Franz Kotteder schildert einen fast unglaublichen Wirtschaftsthriller, in dem es – weit über TTIP hinaus – um die schrankenlose Herrschaft des Geldes geht. Ein Aufdeckerbuch über die Ziele und Methoden der globalen Wirtschaftselite und ihrer Marionetten in Verbänden und Politik.

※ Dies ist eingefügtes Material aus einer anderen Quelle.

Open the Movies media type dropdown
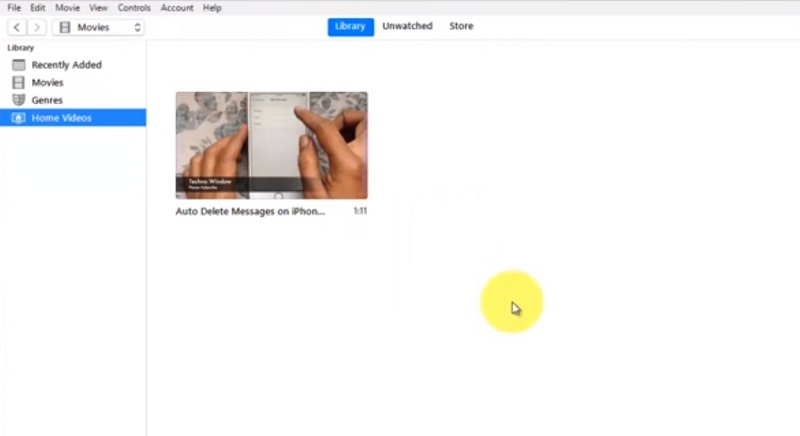Image resolution: width=800 pixels, height=436 pixels. coord(98,28)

Herr Kotteder, das zwischen Deutschland und den USA geplante Freihandelsabkommen ist voller Fallstricke für Europa. Worin sehen Sie die größten Gefahren?
Das Hauptproblem ist das marktradikale Denken, auf dem TTIP basiert. Es möchte alles Mögliche als Hemmnis für den Handel einstufen. Also zum Beispiel auch Verbraucher- und Umweltschutz. Auch geht es um Investitionsschutzverfahren, die ermöglichen, dass große Unternehmen Staaten wegen entgangener Gewinne verklagen. Und zwar nicht auf dem normalen Rechtsweg, sondern nicht öffentlich und ohne Revision. Das hebelt unser Recht aus.
In Ihrem Buch erklären sie mehrere solcher Schiedsgerichtsverfahren, die im Rahmen anderer Abkommen stattgefunden haben.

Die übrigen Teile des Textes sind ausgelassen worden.